El pozo podía hacer referencia a la madre de todos los embrollos en los que me había metido: el faro junto al que había muerto Bellaiche. A fin de cuentas, había agua debajo. «El pozo».
La enseñanza de los siguientes dos versos estaba clara: «Puede cambiarse de ciudad, mas no puede cambiarse de pozo». Que me hubiera alejado del lugar del crimen —y de mi piso desvalijado— no significaba que el peligro hubiera dejado de existir. Si seguía tras los pasos de Marcel, antes o después toparía con el ejecutor.
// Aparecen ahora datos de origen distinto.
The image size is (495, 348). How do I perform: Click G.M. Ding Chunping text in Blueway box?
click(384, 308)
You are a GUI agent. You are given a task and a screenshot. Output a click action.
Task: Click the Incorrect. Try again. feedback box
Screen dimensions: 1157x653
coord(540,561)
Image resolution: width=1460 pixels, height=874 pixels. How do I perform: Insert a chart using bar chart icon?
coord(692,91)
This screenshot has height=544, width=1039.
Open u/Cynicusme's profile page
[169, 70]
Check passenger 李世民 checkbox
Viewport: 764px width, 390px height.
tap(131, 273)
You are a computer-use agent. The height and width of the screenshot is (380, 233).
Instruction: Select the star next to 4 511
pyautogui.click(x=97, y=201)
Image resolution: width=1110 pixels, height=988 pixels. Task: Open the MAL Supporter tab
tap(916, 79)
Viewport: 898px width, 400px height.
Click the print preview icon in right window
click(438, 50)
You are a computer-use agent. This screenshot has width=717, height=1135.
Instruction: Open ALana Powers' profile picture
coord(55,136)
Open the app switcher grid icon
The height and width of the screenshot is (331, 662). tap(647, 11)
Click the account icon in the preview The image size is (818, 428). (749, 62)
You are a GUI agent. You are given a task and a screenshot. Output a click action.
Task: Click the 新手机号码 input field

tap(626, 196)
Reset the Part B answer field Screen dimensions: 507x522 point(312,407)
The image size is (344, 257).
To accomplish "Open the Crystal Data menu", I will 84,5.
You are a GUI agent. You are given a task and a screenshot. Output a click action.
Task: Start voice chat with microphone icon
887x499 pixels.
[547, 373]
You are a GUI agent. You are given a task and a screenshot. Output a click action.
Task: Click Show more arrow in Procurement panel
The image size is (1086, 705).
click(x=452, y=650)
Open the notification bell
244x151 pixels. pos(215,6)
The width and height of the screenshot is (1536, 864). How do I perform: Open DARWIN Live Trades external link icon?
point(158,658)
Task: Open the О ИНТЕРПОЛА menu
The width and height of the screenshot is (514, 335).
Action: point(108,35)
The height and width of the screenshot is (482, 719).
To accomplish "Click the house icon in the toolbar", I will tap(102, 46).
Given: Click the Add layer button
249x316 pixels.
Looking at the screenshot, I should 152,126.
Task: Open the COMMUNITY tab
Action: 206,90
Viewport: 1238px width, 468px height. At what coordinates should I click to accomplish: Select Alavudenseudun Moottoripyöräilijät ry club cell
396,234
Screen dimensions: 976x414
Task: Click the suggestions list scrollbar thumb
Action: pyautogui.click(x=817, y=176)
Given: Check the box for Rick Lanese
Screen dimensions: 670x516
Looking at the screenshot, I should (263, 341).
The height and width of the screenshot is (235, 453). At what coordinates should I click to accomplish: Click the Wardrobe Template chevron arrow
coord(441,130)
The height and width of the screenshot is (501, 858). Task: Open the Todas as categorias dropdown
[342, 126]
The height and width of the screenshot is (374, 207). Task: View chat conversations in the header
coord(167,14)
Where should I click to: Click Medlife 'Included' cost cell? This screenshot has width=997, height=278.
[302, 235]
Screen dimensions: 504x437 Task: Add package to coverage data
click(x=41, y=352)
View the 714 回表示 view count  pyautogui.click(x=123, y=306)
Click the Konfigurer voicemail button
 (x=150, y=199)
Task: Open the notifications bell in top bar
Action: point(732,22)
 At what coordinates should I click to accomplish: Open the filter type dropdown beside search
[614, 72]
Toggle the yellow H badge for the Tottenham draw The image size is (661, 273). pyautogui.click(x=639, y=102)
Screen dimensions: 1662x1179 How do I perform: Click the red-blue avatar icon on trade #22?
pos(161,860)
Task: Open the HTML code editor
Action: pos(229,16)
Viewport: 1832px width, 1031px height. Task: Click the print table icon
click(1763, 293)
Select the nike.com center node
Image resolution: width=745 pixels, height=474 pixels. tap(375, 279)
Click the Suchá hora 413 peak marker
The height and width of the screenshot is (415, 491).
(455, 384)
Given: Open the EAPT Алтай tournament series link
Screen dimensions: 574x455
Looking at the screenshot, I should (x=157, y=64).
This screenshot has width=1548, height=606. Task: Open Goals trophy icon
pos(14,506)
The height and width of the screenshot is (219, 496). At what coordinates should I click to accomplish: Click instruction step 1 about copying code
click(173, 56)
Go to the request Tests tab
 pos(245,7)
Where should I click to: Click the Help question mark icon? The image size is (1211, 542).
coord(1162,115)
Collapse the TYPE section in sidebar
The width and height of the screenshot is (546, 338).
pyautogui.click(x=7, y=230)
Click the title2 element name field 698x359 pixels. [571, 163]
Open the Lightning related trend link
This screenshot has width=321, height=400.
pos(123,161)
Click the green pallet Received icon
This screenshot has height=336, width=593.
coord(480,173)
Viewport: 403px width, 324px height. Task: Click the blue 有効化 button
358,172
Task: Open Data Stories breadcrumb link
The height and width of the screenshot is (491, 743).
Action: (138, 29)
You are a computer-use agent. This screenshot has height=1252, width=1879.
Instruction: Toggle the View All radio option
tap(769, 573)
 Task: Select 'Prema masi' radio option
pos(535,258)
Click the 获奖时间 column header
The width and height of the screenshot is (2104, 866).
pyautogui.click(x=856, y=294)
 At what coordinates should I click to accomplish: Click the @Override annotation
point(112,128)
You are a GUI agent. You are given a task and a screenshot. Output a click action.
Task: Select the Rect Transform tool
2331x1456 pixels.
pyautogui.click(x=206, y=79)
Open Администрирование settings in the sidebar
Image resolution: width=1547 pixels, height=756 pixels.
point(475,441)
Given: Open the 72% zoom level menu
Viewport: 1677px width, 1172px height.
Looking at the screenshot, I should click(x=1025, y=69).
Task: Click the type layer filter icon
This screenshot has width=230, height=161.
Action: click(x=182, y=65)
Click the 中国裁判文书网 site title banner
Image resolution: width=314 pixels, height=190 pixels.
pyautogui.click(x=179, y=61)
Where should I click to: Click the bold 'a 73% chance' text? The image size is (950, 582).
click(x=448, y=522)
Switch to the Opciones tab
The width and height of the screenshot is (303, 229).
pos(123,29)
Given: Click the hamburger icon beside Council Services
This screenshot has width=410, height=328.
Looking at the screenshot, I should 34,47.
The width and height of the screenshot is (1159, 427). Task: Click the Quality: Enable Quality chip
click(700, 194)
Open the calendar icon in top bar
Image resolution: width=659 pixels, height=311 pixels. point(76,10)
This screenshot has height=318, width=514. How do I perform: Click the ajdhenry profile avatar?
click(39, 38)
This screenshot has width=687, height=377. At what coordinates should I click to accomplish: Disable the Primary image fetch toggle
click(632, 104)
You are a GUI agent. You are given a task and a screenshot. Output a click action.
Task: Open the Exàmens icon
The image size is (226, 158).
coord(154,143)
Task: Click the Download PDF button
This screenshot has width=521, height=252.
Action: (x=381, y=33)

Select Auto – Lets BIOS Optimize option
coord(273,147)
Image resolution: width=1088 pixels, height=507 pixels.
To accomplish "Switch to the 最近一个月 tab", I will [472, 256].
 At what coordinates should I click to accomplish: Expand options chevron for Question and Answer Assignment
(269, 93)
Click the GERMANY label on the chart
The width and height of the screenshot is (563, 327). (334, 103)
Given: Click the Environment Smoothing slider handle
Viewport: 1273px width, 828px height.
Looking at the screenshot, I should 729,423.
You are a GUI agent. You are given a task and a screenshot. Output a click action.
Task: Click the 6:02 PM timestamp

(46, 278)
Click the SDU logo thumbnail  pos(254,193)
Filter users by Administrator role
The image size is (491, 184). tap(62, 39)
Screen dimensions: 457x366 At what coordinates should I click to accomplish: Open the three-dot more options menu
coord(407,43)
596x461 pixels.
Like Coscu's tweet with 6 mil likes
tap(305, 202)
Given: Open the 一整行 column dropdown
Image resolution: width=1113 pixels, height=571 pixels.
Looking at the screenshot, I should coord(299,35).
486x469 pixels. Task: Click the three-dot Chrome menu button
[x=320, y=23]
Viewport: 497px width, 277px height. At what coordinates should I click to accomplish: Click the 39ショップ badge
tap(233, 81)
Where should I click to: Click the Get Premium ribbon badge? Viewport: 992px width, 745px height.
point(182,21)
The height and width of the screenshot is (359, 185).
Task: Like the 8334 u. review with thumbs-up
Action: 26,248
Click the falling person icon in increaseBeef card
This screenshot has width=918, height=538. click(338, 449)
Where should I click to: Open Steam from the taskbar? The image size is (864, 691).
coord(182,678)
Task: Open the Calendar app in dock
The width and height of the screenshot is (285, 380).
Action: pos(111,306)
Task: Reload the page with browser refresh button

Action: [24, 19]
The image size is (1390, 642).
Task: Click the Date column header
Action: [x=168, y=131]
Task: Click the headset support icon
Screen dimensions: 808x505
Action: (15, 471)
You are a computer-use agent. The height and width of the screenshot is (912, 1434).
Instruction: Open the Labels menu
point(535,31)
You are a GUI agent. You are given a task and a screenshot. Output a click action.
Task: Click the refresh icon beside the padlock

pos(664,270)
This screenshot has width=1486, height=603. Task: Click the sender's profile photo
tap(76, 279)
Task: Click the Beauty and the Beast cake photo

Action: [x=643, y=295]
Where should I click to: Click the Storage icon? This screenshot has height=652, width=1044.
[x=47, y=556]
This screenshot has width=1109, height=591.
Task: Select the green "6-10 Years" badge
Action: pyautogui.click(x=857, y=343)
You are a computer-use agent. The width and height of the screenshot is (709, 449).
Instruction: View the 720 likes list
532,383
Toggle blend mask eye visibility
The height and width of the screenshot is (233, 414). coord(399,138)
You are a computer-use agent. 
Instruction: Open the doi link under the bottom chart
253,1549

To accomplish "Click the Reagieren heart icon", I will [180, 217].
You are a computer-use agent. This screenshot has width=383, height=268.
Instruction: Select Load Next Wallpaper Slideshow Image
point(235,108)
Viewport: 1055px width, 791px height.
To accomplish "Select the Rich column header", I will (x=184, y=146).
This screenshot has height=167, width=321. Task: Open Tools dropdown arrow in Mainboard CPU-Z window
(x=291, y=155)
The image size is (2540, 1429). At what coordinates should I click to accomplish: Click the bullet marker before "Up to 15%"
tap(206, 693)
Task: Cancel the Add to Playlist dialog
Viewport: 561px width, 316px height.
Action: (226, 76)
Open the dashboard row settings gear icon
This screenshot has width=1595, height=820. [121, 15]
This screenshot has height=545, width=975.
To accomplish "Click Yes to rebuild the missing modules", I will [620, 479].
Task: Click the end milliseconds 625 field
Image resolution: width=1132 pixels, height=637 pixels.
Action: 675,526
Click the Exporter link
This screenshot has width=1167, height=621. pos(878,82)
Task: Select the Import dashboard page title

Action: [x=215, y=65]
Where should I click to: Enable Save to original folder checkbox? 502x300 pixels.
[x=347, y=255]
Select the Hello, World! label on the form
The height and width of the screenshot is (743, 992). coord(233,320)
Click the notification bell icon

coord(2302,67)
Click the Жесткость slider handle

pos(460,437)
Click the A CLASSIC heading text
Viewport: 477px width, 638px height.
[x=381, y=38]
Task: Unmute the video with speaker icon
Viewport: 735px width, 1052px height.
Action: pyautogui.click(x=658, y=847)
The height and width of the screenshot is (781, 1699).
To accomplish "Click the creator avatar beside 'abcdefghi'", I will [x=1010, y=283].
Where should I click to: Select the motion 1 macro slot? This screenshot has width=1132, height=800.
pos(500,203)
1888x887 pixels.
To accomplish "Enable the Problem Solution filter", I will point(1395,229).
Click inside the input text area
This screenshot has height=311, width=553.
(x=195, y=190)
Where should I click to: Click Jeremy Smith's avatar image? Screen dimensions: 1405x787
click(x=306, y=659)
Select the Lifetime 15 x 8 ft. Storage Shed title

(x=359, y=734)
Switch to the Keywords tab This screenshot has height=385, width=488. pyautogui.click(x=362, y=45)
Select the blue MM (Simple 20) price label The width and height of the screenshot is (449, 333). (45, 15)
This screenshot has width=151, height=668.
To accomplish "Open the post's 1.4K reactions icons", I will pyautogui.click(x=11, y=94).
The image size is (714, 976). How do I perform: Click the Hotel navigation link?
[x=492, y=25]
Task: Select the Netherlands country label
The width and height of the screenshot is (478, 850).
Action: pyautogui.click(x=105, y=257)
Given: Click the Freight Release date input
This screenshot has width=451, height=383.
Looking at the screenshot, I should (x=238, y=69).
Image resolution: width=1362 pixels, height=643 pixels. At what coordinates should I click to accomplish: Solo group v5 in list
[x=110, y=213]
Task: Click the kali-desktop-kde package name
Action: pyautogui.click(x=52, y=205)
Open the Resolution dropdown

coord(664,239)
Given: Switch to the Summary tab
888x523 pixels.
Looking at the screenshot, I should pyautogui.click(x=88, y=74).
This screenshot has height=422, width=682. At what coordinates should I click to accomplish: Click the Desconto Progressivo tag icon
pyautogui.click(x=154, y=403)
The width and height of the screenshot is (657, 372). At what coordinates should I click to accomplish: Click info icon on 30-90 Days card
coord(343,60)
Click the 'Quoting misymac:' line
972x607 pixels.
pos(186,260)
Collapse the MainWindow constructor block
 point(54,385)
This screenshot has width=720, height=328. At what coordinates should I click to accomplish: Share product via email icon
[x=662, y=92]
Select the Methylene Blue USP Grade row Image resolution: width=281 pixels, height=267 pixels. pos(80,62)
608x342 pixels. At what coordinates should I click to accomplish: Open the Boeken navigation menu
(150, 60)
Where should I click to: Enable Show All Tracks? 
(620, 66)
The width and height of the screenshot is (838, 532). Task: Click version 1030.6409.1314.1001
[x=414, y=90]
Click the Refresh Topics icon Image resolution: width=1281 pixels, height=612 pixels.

«Éste no disminuye y no aumenta. Ellos vienen y van y recogen del pozo». El peligro era constante. «Ellos» seguían buscando lo que había descubierto el difunto. ¿Sería alguna clave contenida en el cuaderno de Alejandría? Parecía claro que Marcel había extraído algo del pozo, es decir, había sacado algo a la luz.
Entretenido por este juego de significados en el que las piezas parecían encajar, ataqué la parte final del dictamen: «Cuando casi se ha alcanzado el agua del pozo pero todavía no se llegó abajo con la cuerda o se rompe el cántaro, eso trae desventura».